-- PROBLEM DETAILS --
Beginning at the line that contains "Screen dimensions: 827x642", reproduce the entries below exactly, ending with the line that contains "Click the expression". Omit each picture.
··· EXTRACTED MATERIAL ···
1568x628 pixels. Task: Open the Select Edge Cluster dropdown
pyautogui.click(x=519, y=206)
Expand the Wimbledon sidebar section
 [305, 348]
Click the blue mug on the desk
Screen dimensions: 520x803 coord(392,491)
···
··· EXTRACTED MATERIAL ···
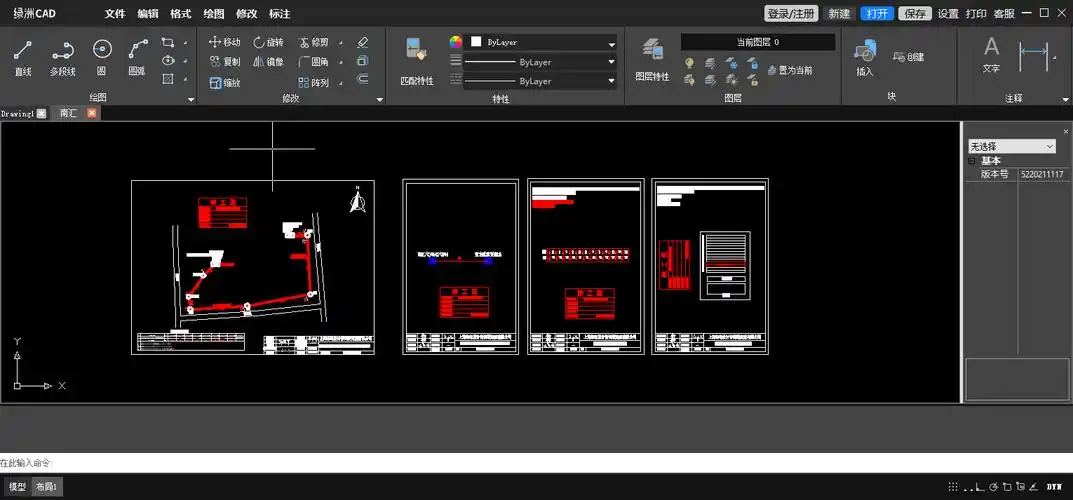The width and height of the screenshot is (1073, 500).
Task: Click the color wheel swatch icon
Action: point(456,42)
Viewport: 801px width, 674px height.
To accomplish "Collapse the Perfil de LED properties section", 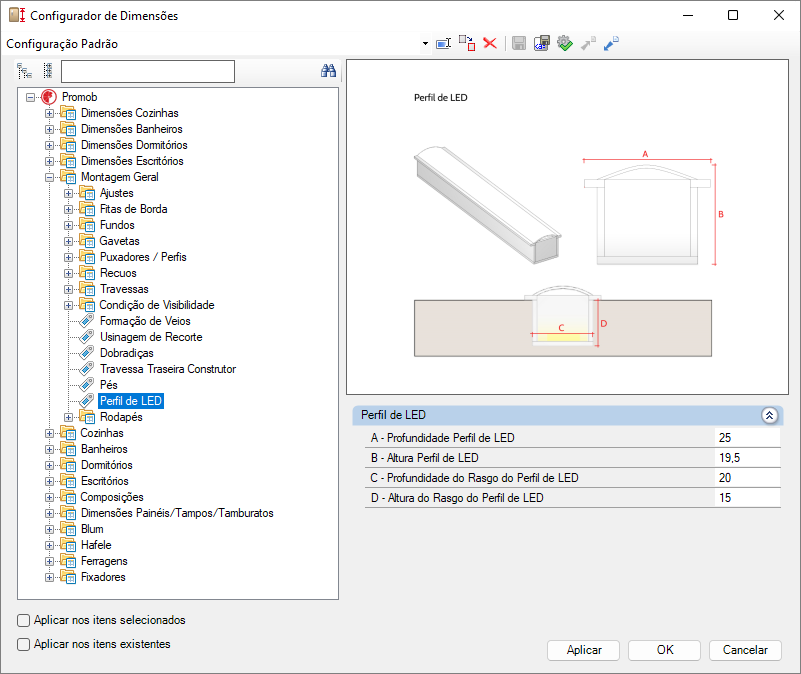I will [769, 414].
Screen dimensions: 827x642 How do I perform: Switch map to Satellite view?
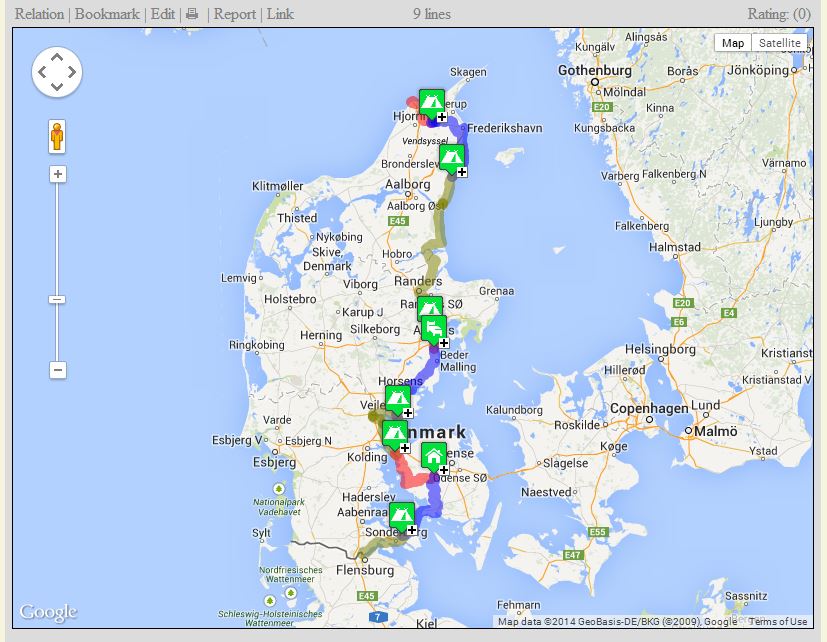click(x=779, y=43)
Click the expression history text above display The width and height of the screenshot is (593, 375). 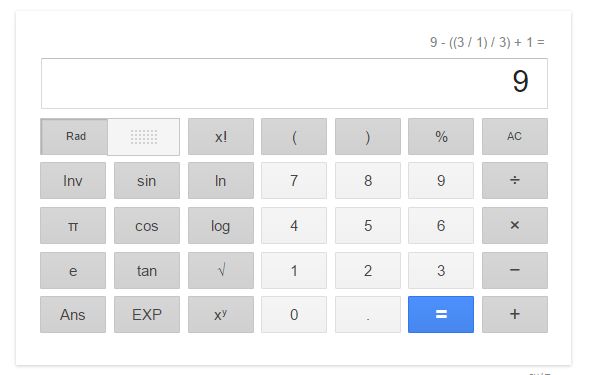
···
-- SOLUTION TO THIS EXERCISE --
Screen dimensions: 827x642 How do I perform: Switch map to Satellite view?
click(x=779, y=43)
Click the expression history text above display The width and height of the screenshot is (593, 375). 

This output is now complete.